In meiner Stammkneipe saßen die üblichen Verdächtigen und meine beiden Freundinnen, die mir einen guten Platz freigehalten hatten. Hier waren keine grölenden Massen, sondern 15 Menschen, die gemeinsam mit dem Wirt ein Fußballspiel feiern wollten. Als ich eine spöttische Bemerkung über die Fahne auf dem Tisch machte bekam ich ein freundliches „Und du machst keine Bemerkungen!“ zu hören. Ob Deutschland oder Italien gewinnen würde, war mir keine Herzensangelegenheit, ich wollte unterhalten werden.
Das Spiel war dann zwischenzeitlich so wenig inspiriert, dass ich mit einer Bekannten mich über Hugenotten und Familienforschung unterhielt, bis mir deutlich gemacht wurde, dass wir störten.

Wir saßen im Hinterzimmer vor dem Familienfernseher des Wirts, den er für Großereignisse aus seiner Wohnung mitbringt. Im Hauptraum stand auf der Theke noch ein Laptop, auf dem das Spiel auch zu sehen waren. Die Bedienung verpasste nichts. Der Wirt machte einmal die schöne Bemerkung zur Theke. „Wie sieht es bei dir aus, fallen in deinem Spiel Tore?“.
Ab der 40. und wieder ab der 75. Minute wurde lautstark gelästert und die wahren Deutschlandfans litten. Wenn das Spiel nicht unterhaltsam ist, dann unterhält die Gruppe und dies tat sie gut.

Deutschland verlor durch zwei schnelle Tore in den letzten Minuten der Verlängerung. Ich brach sofort auf, da ich heute noch wichtige Arbeit zu erledigen habe. Auf den Straßen, den Bürgersteigen und vor allem an jeder Kreuzung war ein Betrieb, wie sonst nur während der Rushhour.
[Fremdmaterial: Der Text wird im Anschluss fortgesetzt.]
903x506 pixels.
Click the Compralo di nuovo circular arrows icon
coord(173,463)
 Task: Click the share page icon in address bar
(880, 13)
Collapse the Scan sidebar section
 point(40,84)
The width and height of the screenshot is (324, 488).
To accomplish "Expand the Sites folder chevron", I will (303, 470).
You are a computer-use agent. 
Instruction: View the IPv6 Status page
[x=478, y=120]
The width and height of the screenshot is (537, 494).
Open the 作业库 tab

Natürlich gab es auch hupende Autos mit und ohne italienische Flaggen, aber es waren vor allem nach Hause strömende Menschen, die der medialen Selbsthypnose erlegen waren, dass Deutschland dieses Spiel nicht verlieren kann und eigentlich schon Weltmeister ist.
Die Polizei hatte die Zufahrten zur Innenstadt abgesperrt, so dass sich bildende Autokorsos nicht mit den Menschenmassen der Fanbereiche in Konflikt kommen konnten.
Es war eine relativ ruhige Nacht.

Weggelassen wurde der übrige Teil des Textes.